An arresting choice of words

The image of a growling tiger may not seem very scary when it looks back at a person from a small section of a newspaper page, but it can be startling when it appears on a billboard overlooking the highway. Triggering such an emotional response to perceived threats or other similarly evocative images is thought to be linked to one’s survival instinct.

German researchers wondered if similar emotional responses could be generated from words rather than images. Consider that sometimes headlines are described as “screaming” at passersby to be noticed. The large font used is hard to miss from a distance, and the words are chosen to elicit interest and attention. What the researchers wanted to learn, however, was whether or not differences in font size play a role in provoking an emotional response.

“The power of large font size to enhance emotion effects may, for instance, be one reason headlines written in big letters are popular and evidently successful in the yellow press media,” they wrote in their study.

The role of movement

Be it written, spoken or gestured, language conveys and produces emotions. Some researchers believe body movements were the first method people used to get the message across to each other. Related to this idea, one of the studies expected to be presented at the Acoustics 2012 meeting in Hong Kong the week of May 13 involves the role of movement in conveying an idea being expressed out loud.

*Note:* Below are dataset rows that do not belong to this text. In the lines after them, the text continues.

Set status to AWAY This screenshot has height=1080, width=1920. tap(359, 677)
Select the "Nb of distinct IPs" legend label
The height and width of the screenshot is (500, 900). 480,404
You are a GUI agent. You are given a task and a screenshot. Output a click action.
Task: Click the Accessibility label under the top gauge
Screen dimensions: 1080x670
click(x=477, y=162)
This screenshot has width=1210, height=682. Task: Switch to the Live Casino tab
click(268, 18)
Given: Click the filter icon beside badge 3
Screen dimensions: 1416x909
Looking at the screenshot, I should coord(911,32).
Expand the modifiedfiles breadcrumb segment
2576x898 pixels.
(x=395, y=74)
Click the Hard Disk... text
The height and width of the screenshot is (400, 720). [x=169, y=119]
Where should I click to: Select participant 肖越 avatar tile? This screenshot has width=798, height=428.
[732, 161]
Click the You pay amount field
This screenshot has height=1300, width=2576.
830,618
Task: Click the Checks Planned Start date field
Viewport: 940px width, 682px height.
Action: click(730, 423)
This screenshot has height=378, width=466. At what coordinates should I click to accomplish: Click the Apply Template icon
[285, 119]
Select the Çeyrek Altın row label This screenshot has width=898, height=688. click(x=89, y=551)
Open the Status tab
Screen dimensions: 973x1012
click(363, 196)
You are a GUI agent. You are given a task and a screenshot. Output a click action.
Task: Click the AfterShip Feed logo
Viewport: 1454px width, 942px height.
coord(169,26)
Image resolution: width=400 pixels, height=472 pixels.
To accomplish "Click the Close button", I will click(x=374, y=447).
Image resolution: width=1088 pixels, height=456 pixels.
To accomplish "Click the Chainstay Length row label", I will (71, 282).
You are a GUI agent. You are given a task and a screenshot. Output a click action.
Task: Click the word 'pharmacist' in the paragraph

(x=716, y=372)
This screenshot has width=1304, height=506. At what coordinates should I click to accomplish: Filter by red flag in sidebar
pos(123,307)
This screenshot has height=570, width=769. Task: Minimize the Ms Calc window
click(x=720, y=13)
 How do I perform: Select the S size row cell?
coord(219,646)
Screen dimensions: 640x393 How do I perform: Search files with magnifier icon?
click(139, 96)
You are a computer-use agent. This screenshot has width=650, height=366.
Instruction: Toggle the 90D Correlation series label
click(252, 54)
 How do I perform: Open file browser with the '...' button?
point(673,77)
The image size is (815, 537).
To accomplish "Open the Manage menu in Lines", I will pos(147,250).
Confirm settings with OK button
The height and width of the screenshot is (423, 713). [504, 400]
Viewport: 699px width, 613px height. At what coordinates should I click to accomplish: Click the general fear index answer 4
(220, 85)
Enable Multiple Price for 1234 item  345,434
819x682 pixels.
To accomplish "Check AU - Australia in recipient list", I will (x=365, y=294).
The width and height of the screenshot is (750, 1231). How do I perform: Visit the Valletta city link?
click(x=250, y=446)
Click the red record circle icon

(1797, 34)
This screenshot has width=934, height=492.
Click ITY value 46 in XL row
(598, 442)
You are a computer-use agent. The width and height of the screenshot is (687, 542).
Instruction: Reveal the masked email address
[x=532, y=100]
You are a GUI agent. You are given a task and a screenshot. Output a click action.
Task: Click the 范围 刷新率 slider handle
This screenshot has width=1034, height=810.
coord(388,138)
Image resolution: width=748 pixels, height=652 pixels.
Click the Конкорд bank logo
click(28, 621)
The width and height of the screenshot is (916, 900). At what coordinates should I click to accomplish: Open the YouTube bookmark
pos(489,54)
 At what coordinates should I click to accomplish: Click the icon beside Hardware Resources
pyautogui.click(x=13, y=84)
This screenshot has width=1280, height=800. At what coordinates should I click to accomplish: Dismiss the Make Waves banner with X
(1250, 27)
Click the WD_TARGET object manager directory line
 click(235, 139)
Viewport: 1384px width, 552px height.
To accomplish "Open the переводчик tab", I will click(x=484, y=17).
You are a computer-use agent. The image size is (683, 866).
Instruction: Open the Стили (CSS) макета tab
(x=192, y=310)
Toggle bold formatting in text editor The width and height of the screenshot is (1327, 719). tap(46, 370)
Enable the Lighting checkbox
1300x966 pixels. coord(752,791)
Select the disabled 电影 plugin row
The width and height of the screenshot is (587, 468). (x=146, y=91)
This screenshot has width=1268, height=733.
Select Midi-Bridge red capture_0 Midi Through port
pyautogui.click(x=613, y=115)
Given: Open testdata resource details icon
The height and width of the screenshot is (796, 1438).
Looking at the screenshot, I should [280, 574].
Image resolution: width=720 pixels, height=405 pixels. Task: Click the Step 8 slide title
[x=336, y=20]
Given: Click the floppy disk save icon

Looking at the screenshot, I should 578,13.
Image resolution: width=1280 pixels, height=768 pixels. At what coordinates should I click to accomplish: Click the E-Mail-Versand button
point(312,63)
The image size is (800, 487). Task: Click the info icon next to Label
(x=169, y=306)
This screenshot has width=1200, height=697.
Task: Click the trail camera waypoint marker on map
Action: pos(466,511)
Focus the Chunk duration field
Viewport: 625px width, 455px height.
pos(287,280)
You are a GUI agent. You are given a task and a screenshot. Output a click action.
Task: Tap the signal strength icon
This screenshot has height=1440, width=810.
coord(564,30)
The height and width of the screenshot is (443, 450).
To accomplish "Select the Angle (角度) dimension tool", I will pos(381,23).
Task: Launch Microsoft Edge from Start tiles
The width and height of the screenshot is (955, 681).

“Many scientists have argued that spoken language evolved from a gestural communication system—using the entire body—in our evolutionary past,” said neuroscientist Spencer Kelly of America’s Colgate University in a statement regarding the work done by researchers from the United States and the Netherlands. Kelly, who coauthored a paper on the topic that was published in April, added that “gestures still have a tight and perhaps special coupling with speech in present-day communication. In this way, gestures are not merely add-ons to language—they may actually be a fundamental part of it.”

Written words

Pictures and gestures are both visual cues, just like the written word, and evoke a range of emotional responses. For their own study, the German team asked several people to read a series of nouns off a computer screen. These words printed in Arial font had either positive, negative or neutral connotations and appeared twice in the data set, once in 28-point font size (about half an inch in height), and again in 125-point font size (about 1.5 inches tall). While they read, the researchers did brain scans of each volunteer, tracking the emotional impact of the words on the participants.

The results showed that when the study participants were reading the negative words printed in big font, their brain scans showed responses that started earlier and lasted longer compared to the positive and neutral words in the same size font, and compared to all three types of words that were printed in a smaller font.

“This finding points to the high relevance of written language in today’s society as an important source of emotional meaning,” the team wrote.

The German study appeared online May 9 in the journal PLoS ONE.